Our program estimates how long it would take at any given time to complete a procedure at an airport checkpoint by using an overhead camera and a unique crowd-counting algorithm that finds the size of the line at the checkpoint. The algorithm does this by using the camera to count human faces and using a predetermined average time for one person to complete the procedure to provide the time estimate. This is sent to the frontend html-based website which displays the estimated wait time along with a color from green, yellow, and red to indicate the length of the time

How we built it

We used the computer's inbuilt camera to obtain a video feed, which we processed by using the python openCV library and then processed the data from the camera by constructing an algorithm that used python's dlib library to construct a low-level facial recognition algorithm that identified human faces from the feed and used this data to find the size of the group. This algorithm then used a finite difference approximation for a person to complete a given procedure to find the total time estimate, and used a PHP script to read from the python script and send data to the frontend for any display updates every thirty seconds.

Challenges we ran into

Initially, we tried to use a cell phone camera along with a React.js script using the Expo platform to send the video feed from the camera to the server where the algorithm would do its work. However, we were unable to do so due to not being able to figure out a way to reliably stream to the main server, and we did not think that making an application on the cell phone itself to where the camera and the main server were already integrated was the most optimal option. Thus, our only other option was to restart the process of obtaining a consistent camera feed from the computer itself by writing a python script using openCV as mentioned above. At the end, we had to figure out an alternative way to update the frontend using PHP since the python script was unable to communicate with the PHP requests, which was a major issue due to the time constraints.

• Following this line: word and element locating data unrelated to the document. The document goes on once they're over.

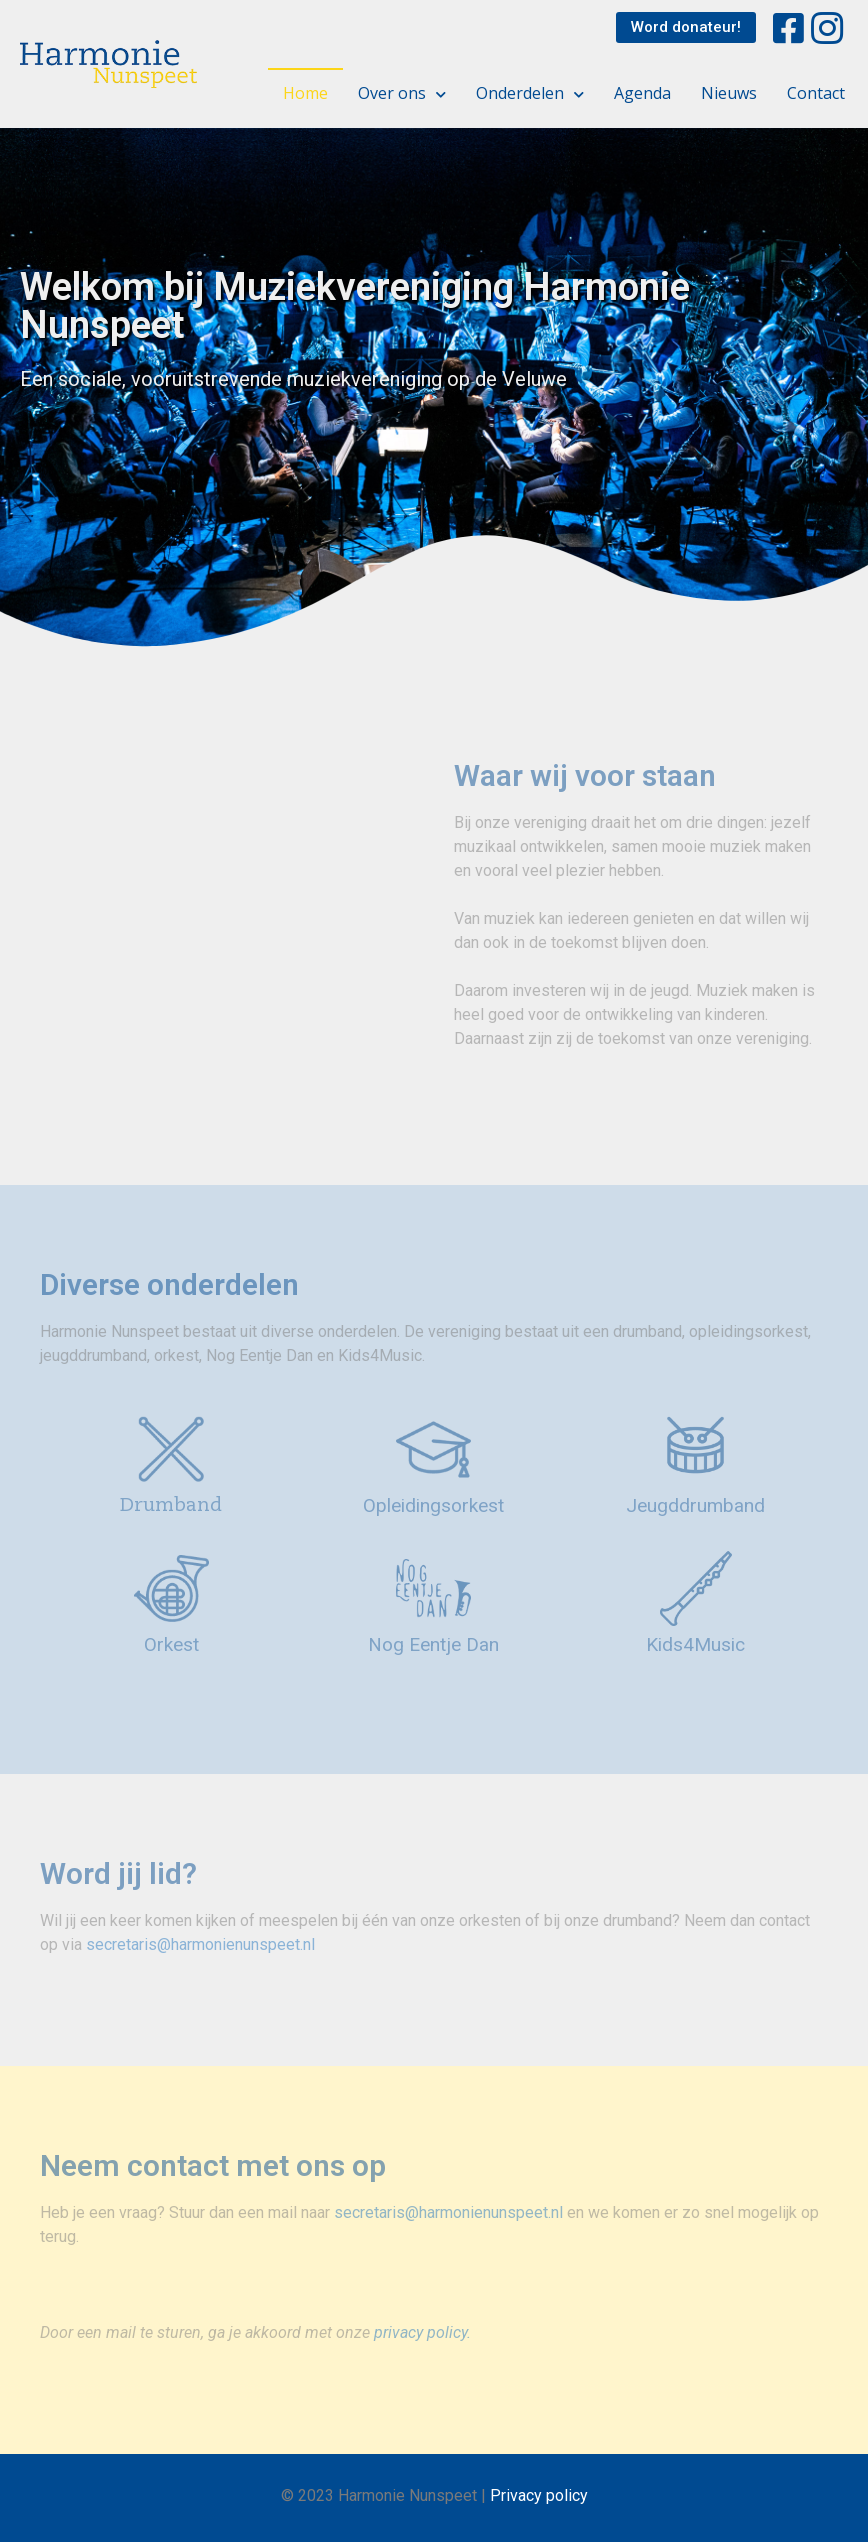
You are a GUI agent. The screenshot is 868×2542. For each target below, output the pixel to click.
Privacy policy (539, 2495)
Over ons (402, 93)
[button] (686, 27)
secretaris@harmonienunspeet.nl (200, 1944)
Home (305, 93)
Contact (816, 93)
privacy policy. (422, 2332)
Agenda (642, 93)
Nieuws (729, 93)
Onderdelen (530, 93)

Accomplishments that we're proud of

Although we were not able to use Expo camera for providing us with the video feed, getting it to work somewhat reliably with the correct scale factor for the feed despite none of us knowing a sizeable amount of Node.js was a proud moment for us. Despite the setback, we were able to complete the backend part of the program quite rapidly.

What we learned

A first for some of us was the integration of hardware like computer cameras into an algorithm that purposefully used the data for computation. Others learned about the usage of Javascript languages like Node.js and React.js and the role they filled where the languages we learned in our courses (python, C++, etc) proved ineffective.

What's next for BeeLine

The next step for BeeLine would be to integrate a map API like Google Maps to broaden the solution base of the program by including travel times to the airport and using a distance calculator in conjunction with the map API to estimate intra-airport walking time.